Also, I know it's perhaps not the done thing, but I like to know other photographers and pass on work I can't take. Usually these guys scratch my back in return, I hire them for gigs and pass on work, they do the same to me. I know a lot of photographers hate to be in contact with the competition, but it's really nice when you meet good like minded people, you can help each other out, learn from each other and it's nice to grab a beer and bounce ideas around now and again.

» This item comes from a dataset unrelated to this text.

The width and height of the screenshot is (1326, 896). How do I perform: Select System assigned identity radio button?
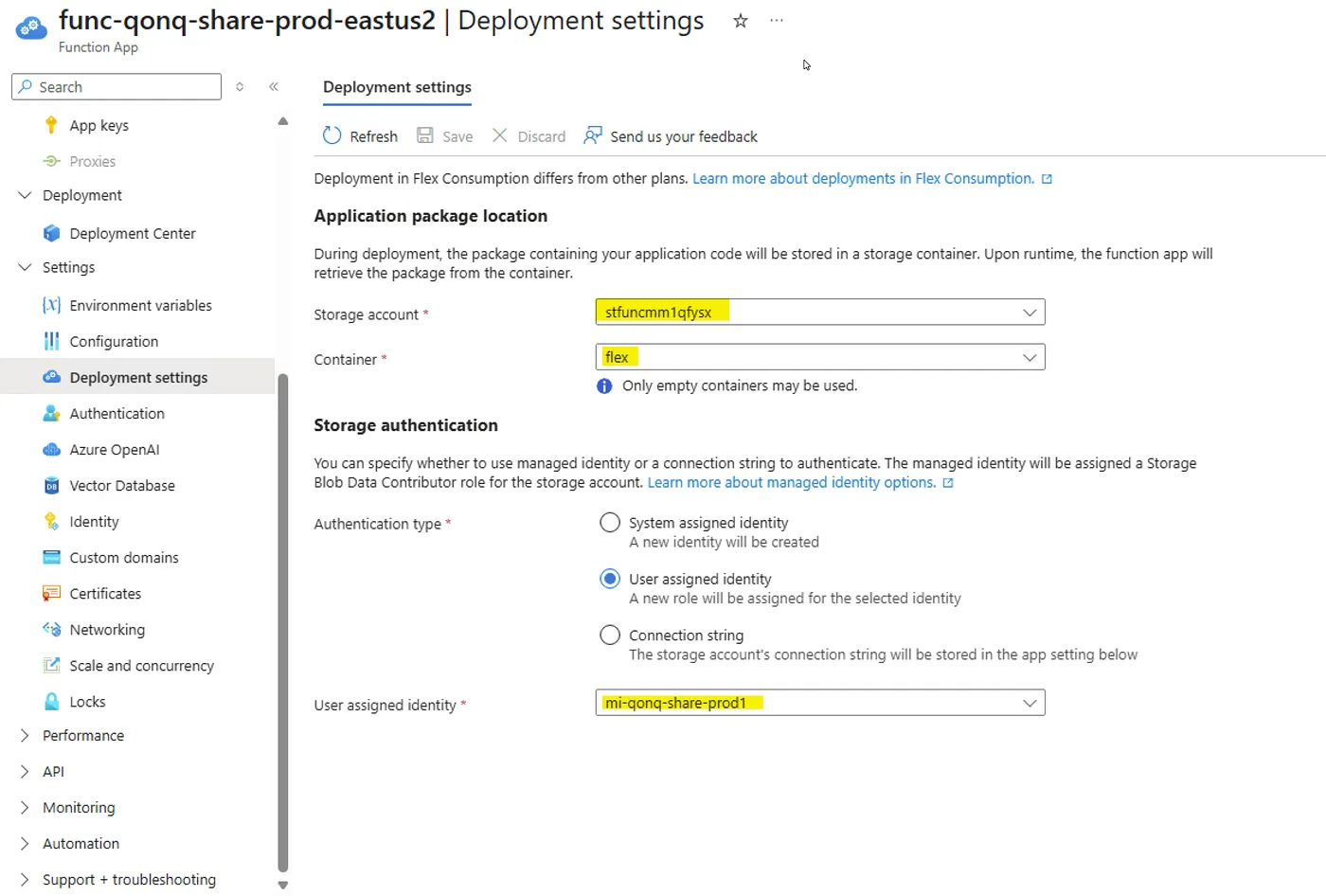[610, 523]
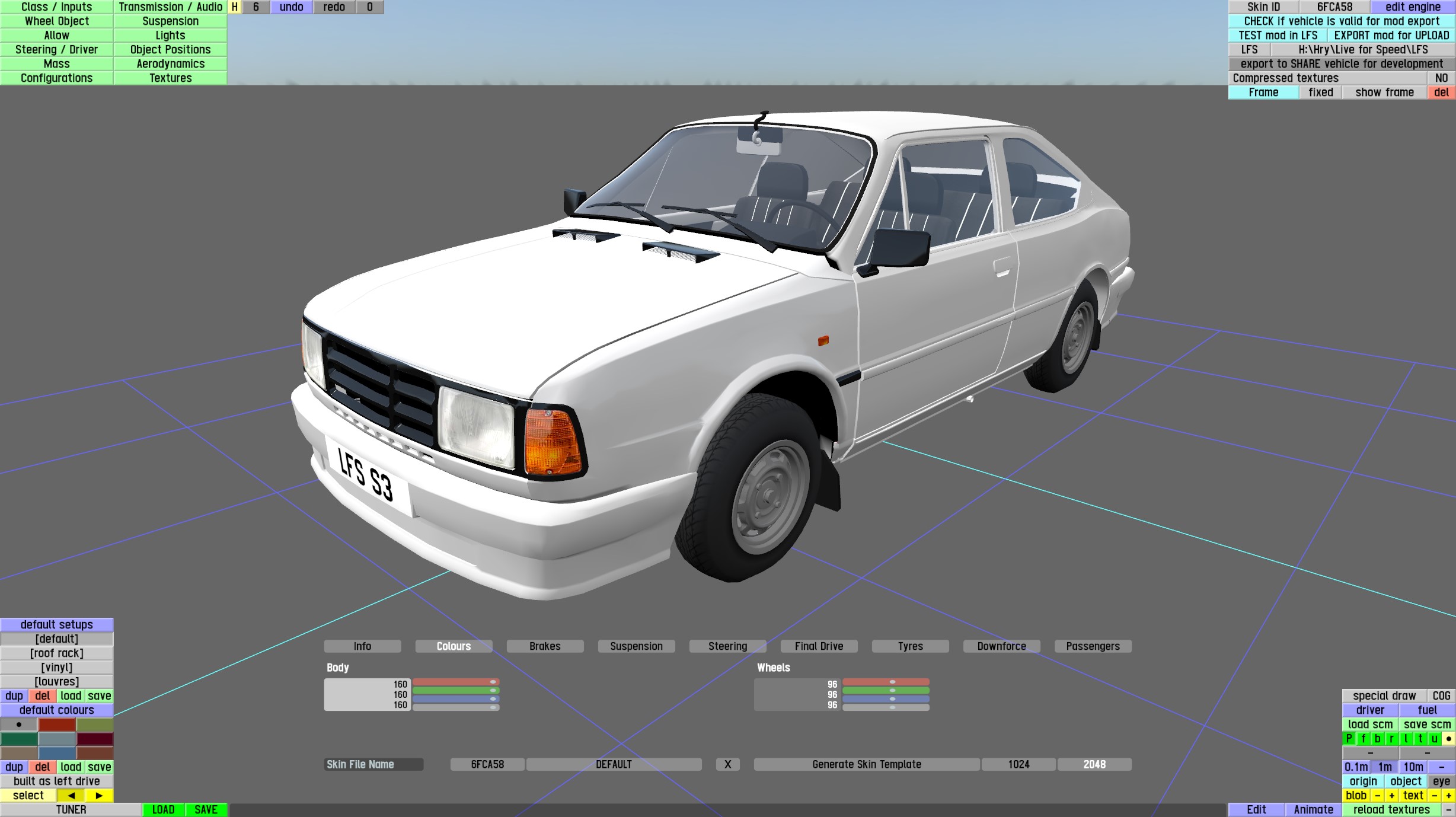
Task: Click the X next to skin name DEFAULT
Action: [x=727, y=764]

However, for those who build a good reputation, word of mouth is always the best. Some people with established wedding studios don't need to network or advertise, the work just keeps coming in. Good for them, it's something we should all aim for.


----------



## Ryusui (Dec 22, 2011)

willrobb said:


> Also, I know it's perhaps not the done thing, but I like to know other photographers and pass on work I can't take. Usually these guys scratch my back in return, I hire them for gigs and pass on work, they do the same to me. I know a lot of photographers hate to be in contact with the competition, but it's really nice when you meet good like minded people, you can help each other out, learn from each other and it's nice to grab a beer and bounce ideas around now and again.


+1


----------



## willrobb (Dec 22, 2011)

Forgot to add some other thoughts earlier...

Also I find it's a big plus when someone has several strings to their photography bow. Few people these days are just wedding photographers or just newspaper photographers, they freelance and do whatever they can, that's the reality of the industry these days. Anyway, if someone has a lot of publications or awards or the likes then it's an excellent marketing point. If someone is widely published in a local paper, they'll be looked upon well by local clients who will have seen their work. Those who work for nationwide/international publications get even more recognition and it's a easy way to get them ahead in the race. For example, someone is deciding between two similarly priced wedding photographers, one is very good but has only ever taken wedding photos and the other equally good guy has worked for National Geo, Vogue and the New York Times....people like to hire someone they can boast about to their guests right!

As a real example, I was looking at high end wedding photographers portfolios in Asia recently and saw a guy charging $25'000 a pop, his claim to fame was he'd won "Press photographer of the year" a few years back. Nicely done that man I thought.


----------